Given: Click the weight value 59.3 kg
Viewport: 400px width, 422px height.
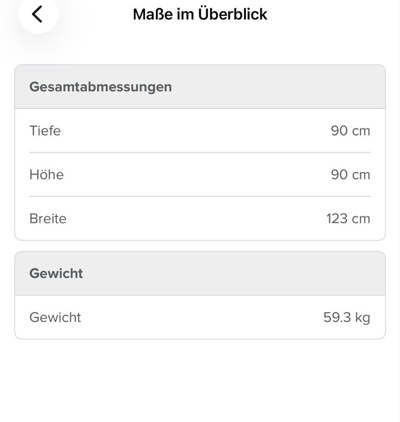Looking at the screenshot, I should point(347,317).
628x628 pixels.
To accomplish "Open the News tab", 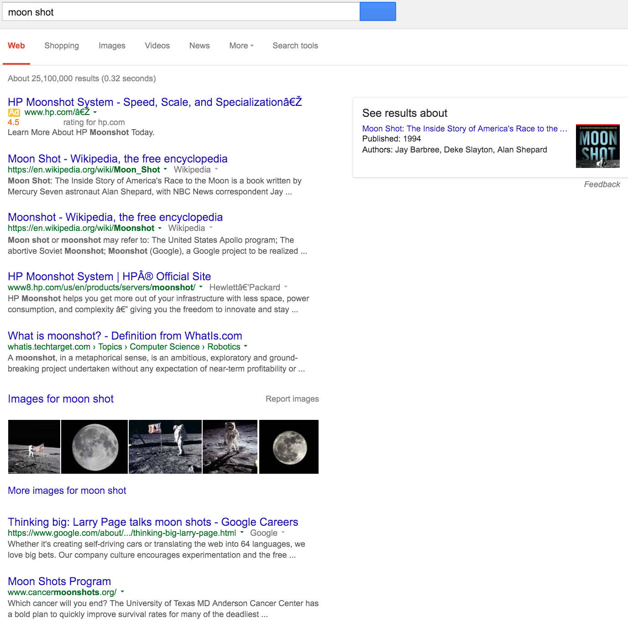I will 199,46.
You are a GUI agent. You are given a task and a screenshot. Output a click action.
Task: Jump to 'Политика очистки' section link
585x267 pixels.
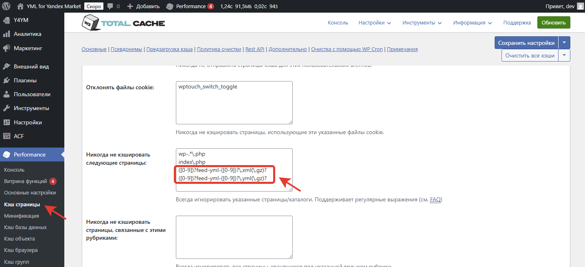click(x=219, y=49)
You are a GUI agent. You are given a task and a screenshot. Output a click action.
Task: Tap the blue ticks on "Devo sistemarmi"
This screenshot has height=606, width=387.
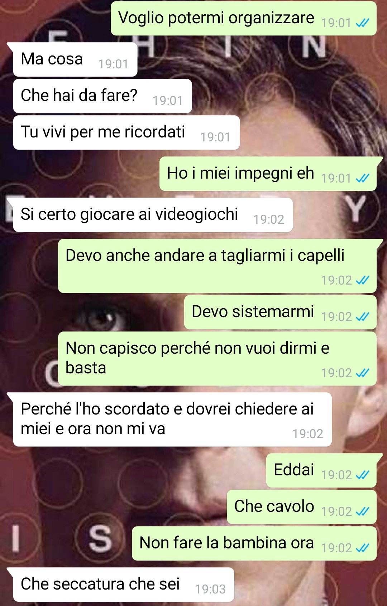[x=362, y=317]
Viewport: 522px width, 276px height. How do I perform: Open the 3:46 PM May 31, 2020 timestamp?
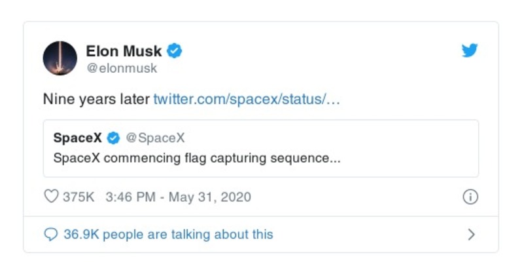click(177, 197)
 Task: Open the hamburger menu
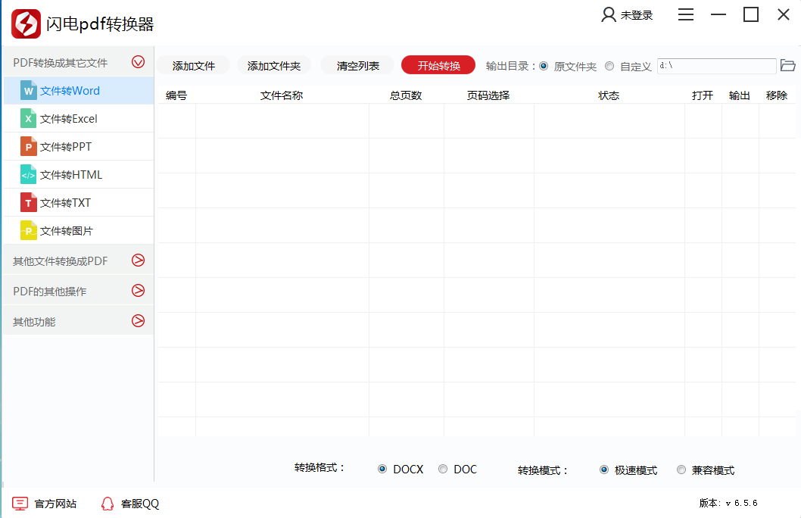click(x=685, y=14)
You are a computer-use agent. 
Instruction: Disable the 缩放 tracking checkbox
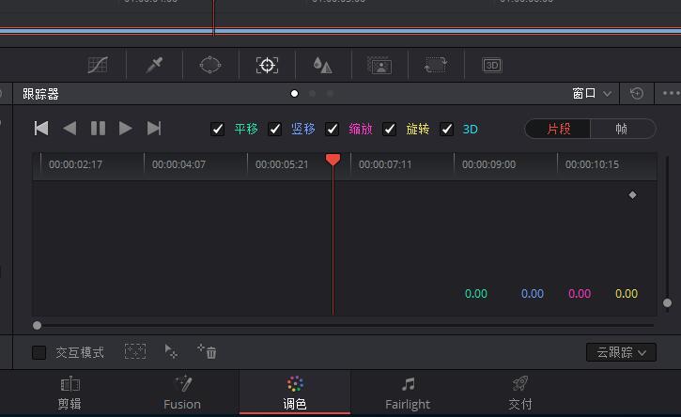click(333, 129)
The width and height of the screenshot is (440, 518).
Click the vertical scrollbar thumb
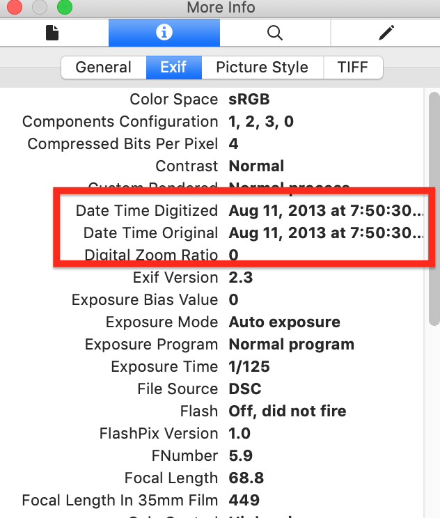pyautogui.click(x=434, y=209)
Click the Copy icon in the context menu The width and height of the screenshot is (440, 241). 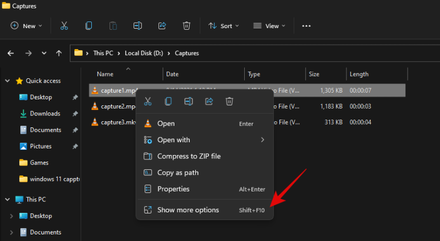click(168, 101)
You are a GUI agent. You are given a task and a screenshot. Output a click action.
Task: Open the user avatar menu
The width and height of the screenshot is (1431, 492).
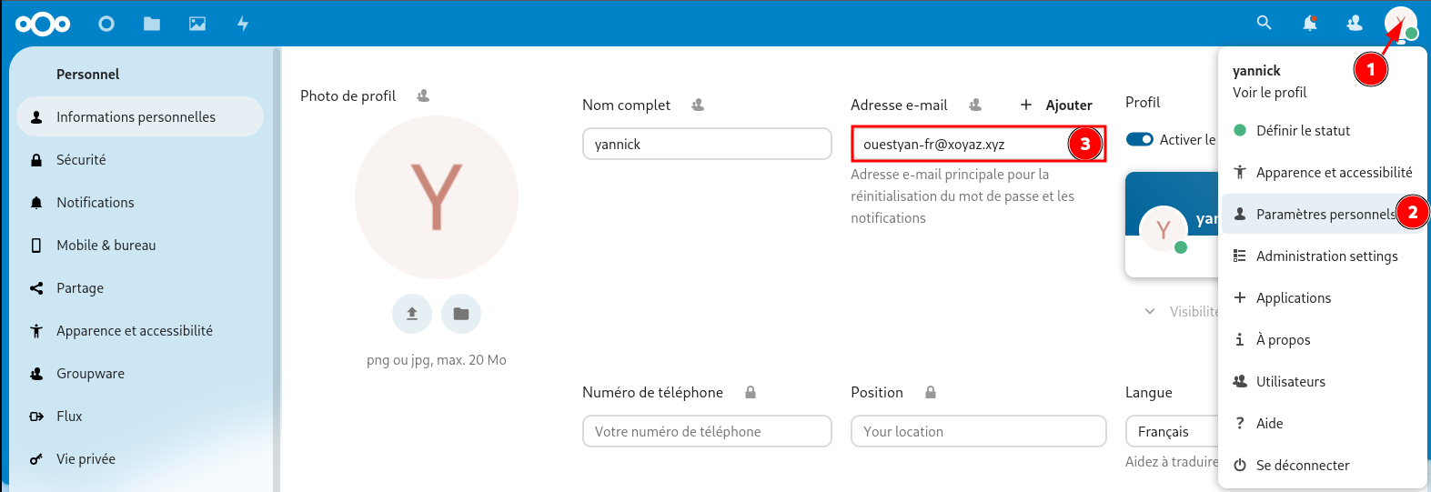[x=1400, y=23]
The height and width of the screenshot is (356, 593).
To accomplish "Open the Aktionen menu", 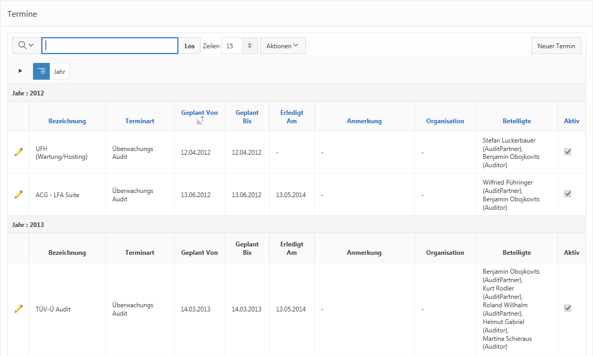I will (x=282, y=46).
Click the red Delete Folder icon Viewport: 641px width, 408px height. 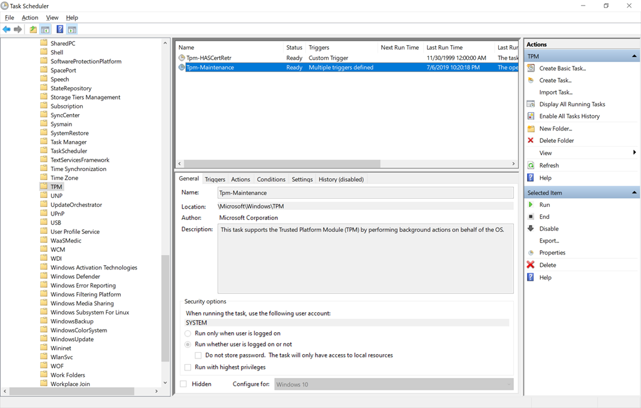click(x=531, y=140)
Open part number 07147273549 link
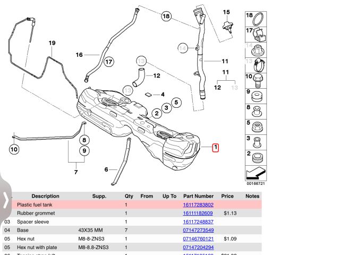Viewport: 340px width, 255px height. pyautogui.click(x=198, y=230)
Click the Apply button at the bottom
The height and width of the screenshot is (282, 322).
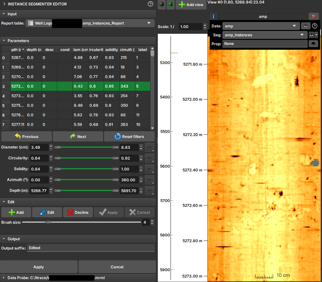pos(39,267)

┄┄┄┄┄┄┄┄┄┄┄┄┄┄┄┄┄┄┄┄

(THE EXERCISE)
Quote the lines from the one holding "Click the Apply button at the bottom" through the last line above, both included, and leave the pictures out.

(OUTPUT BELOW)
Click the Apply button at the bottom
The height and width of the screenshot is (282, 322).
pos(39,267)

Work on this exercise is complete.